This appears to me to be a confused and an incomplete statement of the ends of the state. In the first place, it is confused. Why, for example, should the duty of the state to hold itself in a position of independent power over against the attempts of any association to seize and employ the power of the state for its own advantage, or to keep the peace of the public in the midst of the rivalries of associations, be classed under the end of the general welfare, rather than under the end of power? Why, again, should the duty of the state to protect the rights of an individual member of an association against the tyranny of the association be classed under the end of the general welfare rather than under the end of individual liberty? In the second place, the proposition is incomplete. It takes no account of the world-purpose of the state. It makes no place in its political science for the body of customs and agreements which we term, rather prematurely indeed, international law. While Hegel, in his doctrine that morality (Sittlichkeit) is the end of the state, lost sight of the proximate ends in the ultimate end, von Holtzendorff, on the other

hand, loses sight of the ultimate end in the proximate ends. Moreover, neither he, nor any other publicist who has yet written, indicates any other means employed by the state in the attainment of its ends than government. This topic requires, therefore, a new and an independent examination and statement; and the fundamental principle of the new proposition must be that it shall include both the proximate and ultimate ends of the state, in their proper relation, and shall distinguish clearly state from government in the account of the forces employed in the attainment of these ends. Unless these requirements be fulfilled, no advance in the better comprehension of this cardinal subject can be hoped for.

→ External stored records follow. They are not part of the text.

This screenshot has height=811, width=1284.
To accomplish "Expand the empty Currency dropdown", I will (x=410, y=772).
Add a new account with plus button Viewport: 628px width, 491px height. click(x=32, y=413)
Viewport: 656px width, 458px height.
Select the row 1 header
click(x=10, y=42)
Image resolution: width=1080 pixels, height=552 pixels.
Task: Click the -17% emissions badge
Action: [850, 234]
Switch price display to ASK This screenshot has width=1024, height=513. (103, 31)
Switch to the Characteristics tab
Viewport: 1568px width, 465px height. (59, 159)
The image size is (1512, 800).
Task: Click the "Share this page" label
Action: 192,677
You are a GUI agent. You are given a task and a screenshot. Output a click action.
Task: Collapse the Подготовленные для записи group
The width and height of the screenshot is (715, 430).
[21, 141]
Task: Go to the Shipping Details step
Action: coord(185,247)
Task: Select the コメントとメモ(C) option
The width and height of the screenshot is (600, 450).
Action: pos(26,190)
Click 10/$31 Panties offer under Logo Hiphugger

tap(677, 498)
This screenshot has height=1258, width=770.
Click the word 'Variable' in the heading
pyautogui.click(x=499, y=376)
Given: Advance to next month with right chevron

First, then, as to state ends. An exhaustive examination of this subject will reveal the fact that there are three natural points of division. There is a primary, a secondary, and an ultimate purpose of the state; and, proceeding from the primary to the ultimate, the one end or class of ends is means to the attainment of the next following. Let us regard the ultimate end first. This is the universal human purpose of the state. We may call it the perfection of humanity; the civilization of the world; the perfect development of the human reason, and its attainment to universal command over individualism; the apotheosis of man. This end is wholly spiritual; and in it mankind, as spirit, triumphs over all fleshly weakness, error, and sin. This is what Hegel meant by his doctrine that morality (Sittlichkeit) is the end of the state; and the criticism that this doctrine confounds the domain of the individual with that of the state, so freely indulged in by most publicists, is a crude view, a narrow conception of the meaning of the term morality. The true criticism is, that Hegel takes the third step without resting upon the first and second, and mankind is not strong enough of foot to follow him.

The state cannot, however, be organized from the beginning, as world-state. Mankind cannot yet act through so extended

and ponderous an organization, and many must be the centuries, and probably cycles, before it can. Mankind must first be organized politically by portions, before it can be organized as a whole. I have already pointed out the natural conditions and forces which direct the political apportionment of mankind. I have demonstrated that they work towards the establishment of the national state. The national state is the most perfect organ which has as yet been attained in the civilization of the world for the interpretation of the human consciousness of right. It furnishes the best vantage-ground as yet reached for the contemplation of the purpose of the sojourn of mankind upon earth. The national state must be developed everywhere before the world-state can appear. Therefore I would say that the secondary purpose of the state is the perfecting of its nationality, the development of the peculiar principle of its nationality. I think this is what Bluntschli means when he says the end of the state is the development of the popular genius, the perfection of the popular life.1

But now, how shall the state accomplish this end? The answer to this question gives us finally the proximate ends of the state. These are government and liberty. The primary activity of the state must be directed to the creation and the perfecting of these. When this shall have been fairly accomplished, it may then, through these as means, work out the national civilization, and then the civilization of the world. First of all, the state must establish the reign of peace and of law; ie. it must establish government, and vest it with sufficient power to defend the state against external attack or internal disorder. This is the first step out of barbarism, and until it shall have been substantially taken every other consideration must remain in abeyance. If it be necessary that the whole power of the state shall be exercised by the government in order to secure this result, there should be no

1 "Entwickelung der Volksanlage, Vervollkommnung des Volkslebens." Lehre vom modernen Stat, Bd. I, S. 361.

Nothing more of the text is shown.